We all know exercise is good for us, but could this also be good for making our brains stronger? Most people think the only way to train your brain is by studying harder, doing puzzles, or reading more books. But scientists have found out that working out is also very beneficial.
That’s right. Just like lifting weights can make your muscles grow, a few minutes of exercise each day can help your brain work better. Research shows that doing only 6 to 10 minutes can make you sharper, improve your memory, and even increase the size of certain parts of your brain. So, let’s find out more about this.
A surprising study
A study published in the Journal of Epidemiology and Community Health showed that even a few minutes of moderate to vigorous exercise can improve your working memory and also boost higher-level skills like organizing, prioritizing, and planning.
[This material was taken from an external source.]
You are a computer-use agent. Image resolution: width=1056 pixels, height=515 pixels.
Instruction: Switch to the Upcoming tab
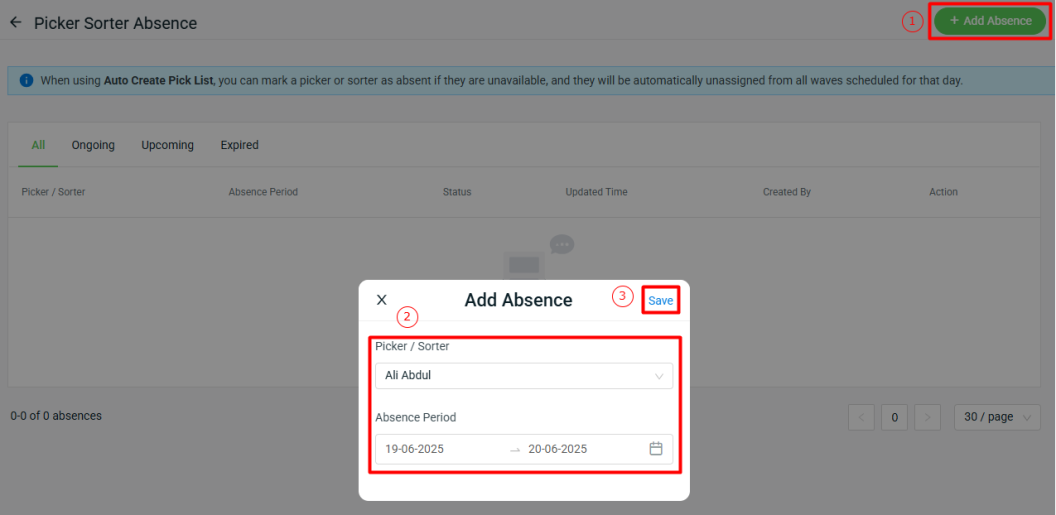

Even more surprising, another study showed that just two minutes of exercise at moderate to high intensity already provides clear benefits for attention, concentration, learning, and memory, for up to two hours.
Moderate and vigorous exercise
The researchers explain two main types of exercise:
- Moderate: fast walking, slow jogging, or climbing stairs. These activities aren’t easy, but you can still carry on a conversation while doing them.
- Vigorous: faster jogging, cycling, swimming, or HIIT workouts. These are harder, and it’s much more difficult to talk while you’re exercising.
What happens if you don’t do exercise?
The same study found that replacing just eight minutes of activity with sitting caused mental ability to drop by 1% to 2%. That may not sound like much, but it shows how even a few minutes of exercise can be important for your brain.
The researchers wrote that greater amounts of moderate to vigorous exercise were linked to higher cognitive scores. Losing that exercise time, even if it seems small, is especially harmful.
More time, more benefits
The more exercise you do (up to a point) the greater the benefits, not just for your body but also for your brain. Other studies have shown that working out can slow or even reverse physical decay in the brain. Contrary to what many people think, new brain cells can still be created. For example, working out has been proven to increase the size of the hippocampus, the part of the brain responsible for memory, even in people in their 60s and 70s.
Concrete examples
One study found that walking briskly for 40 minutes, three times a week, increased hippocampal volume by just over 2%. A review of many studies found that doing just two minutes of aerobics at moderate to high intensity improved attention and memory for up to two hours.
What does moderate exercise look like in real life?
Scientists explain that the goal is to get your heart rate to about 60% to 75% of your maximum. Maximum heart rate is usually calculated as 220 minus your age.
For example, if you are 60 years old, your maximum heart rate is about 160 beats per minute. Moderate exercise would raise it to around 100 beats per minute. At that level, you can still talk, though you may need to pause for breath now and then.
Any form of exercise that gets you there works: walking briskly, cycling, jogging, or bodyweight training.
Consistency
So if you’ve ever thought, “I want to be smarter, but I don’t know where to start,” the answer might be as easy as moving your body. But do you know the best part? There’s no need for paying a gym membership or using fancy equipment. The kind of exercise that helps your brain can be as simple as walking quickly, jogging slowly, or climbing stairs. However, you should keep in mind that the most important thing is choosing something you enjoy and can do every day and be consistent.